■ Zu lesender Auszug ■
········

Aber man muss nicht lange traurig sein, denn das Spiel wiederholt sich nun weitere sieben Staffeln. Fast jede Staffel beginnt damit, dass jemand Neues in die Wisteria Lane zieht. Jeder neue Nachbar hat ein völlig absurdes Geheimnis, das entweder einen angeketteten, zurückgebliebenen Sohn im Keller oder einen mehr oder weniger unabsichtlichen Mord oder ein paar fette Dollarbündel hinter dem doppelten Boden im Küchenregal beinhaltet und versucht alles Menschenmögliche, dieses Geheimnis auch geheim zu halten.

········

■ Fragen zum Material ■
a: Warum muss man laut dem Auszug über die Wisteria Lane nicht lange traurig sein? Antworten Sie in ein bis drei Sätzen.
b: Schreiben Sie aus dem Auszug über die Wisteria Lane den Abschnitt wortgetreu ab, der mit „Aber man muss“ beginnt und mit „geheim zu halten.“ endet.
c: Knüpfen Sie an das Ende des Auszugs über die Wisteria Lane an und schreiben Sie ihn weiter.
Die Einträge werden zur Bearbeitung nicht benötigt.

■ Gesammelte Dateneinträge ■
········

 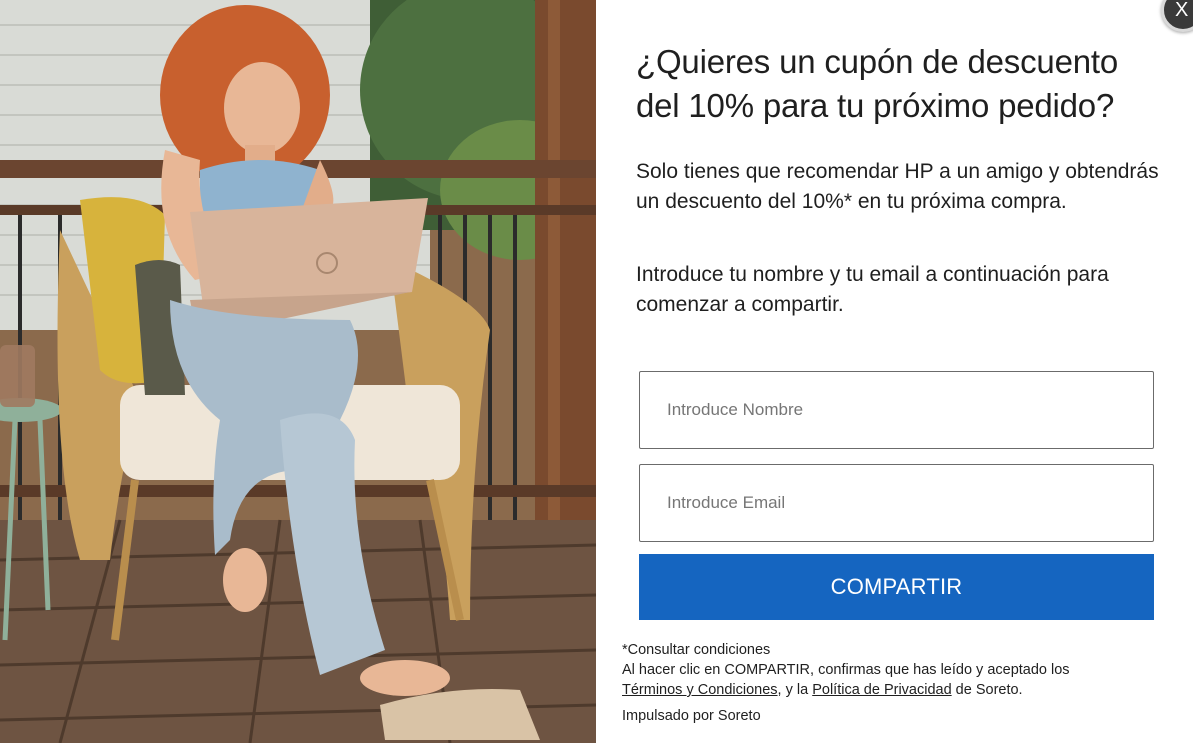 What do you see at coordinates (696, 650) in the screenshot?
I see `conditions-note: *Consultar condiciones` at bounding box center [696, 650].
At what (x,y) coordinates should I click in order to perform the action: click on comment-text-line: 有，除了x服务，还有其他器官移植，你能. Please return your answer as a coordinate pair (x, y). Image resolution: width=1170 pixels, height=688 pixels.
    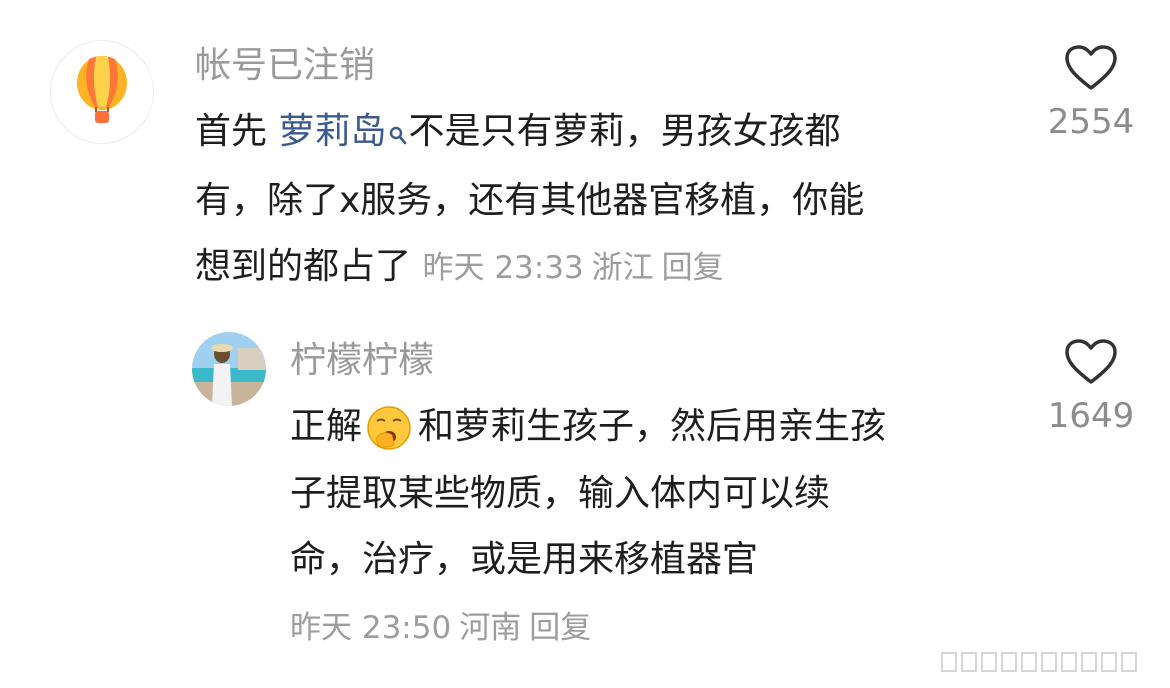
    Looking at the image, I should click on (530, 200).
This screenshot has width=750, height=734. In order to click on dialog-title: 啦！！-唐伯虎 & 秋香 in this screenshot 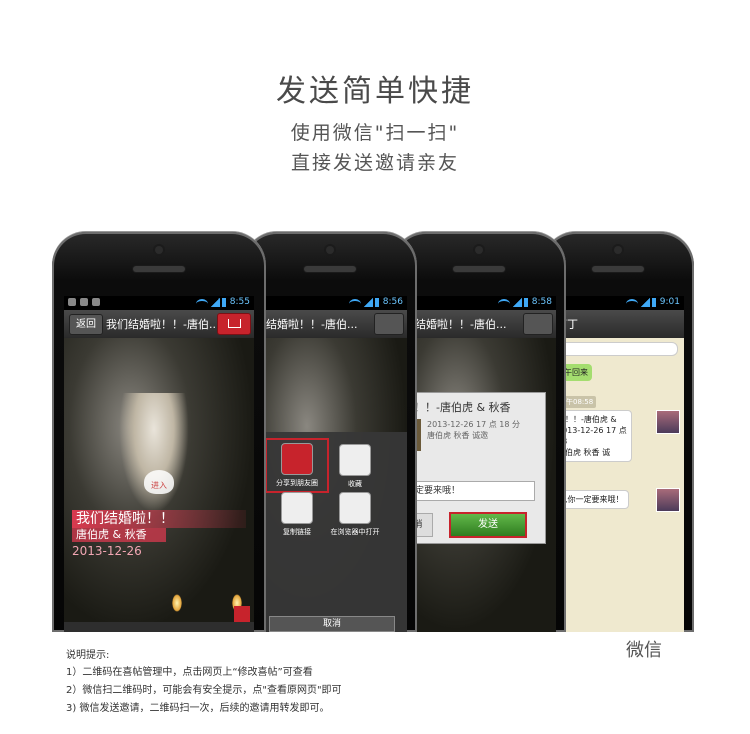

········

■ Antworten pro Aufgabe ■
a: Man muss nicht lange traurig sein, weil sich das Spiel noch weitere sieben Staffeln wiederholt.

b:
Aber man muss nicht lange traurig sein, denn das Spiel wiederholt sich nun weitere sieben Staffeln. Fast jede Staffel beginnt damit, dass jemand Neues in die Wisteria Lane zieht. Jeder neue Nachbar hat ein völlig absurdes Geheimnis, das entweder einen angeketteten, zurückgebliebenen Sohn im Keller oder einen mehr oder weniger unabsichtlichen Mord oder ein paar fette Dollarbündel hinter dem doppelten Boden im Küchenregal beinhaltet und versucht alles Menschenmögliche, dieses Geheimnis auch geheim zu halten.

c:
Die Hobbydetektive aus der Nachbarschaft lassen aber nicht lange auf sich warten und haben das Geheimnis spätestens zum Staffelende gelöst. Wenn jemand Pech hat, fängt vielleicht noch ein Haus zu brennen an oder ein Flugzeug stürzt in ein Straßenfest. Ich glaube, es ist eigentlich statistisch unmöglich, dass so viele Mörder, Verrückte, Betrüger und gelangweilte Hausfrauen auf so einem kleinen Fleck zusammenwohnen. Vielleicht habe ich aber auch einfach nur ein idealisiertes Bild der Menschheit, in dem nur ein Verrückter pro Nachbarschaft Platz hat.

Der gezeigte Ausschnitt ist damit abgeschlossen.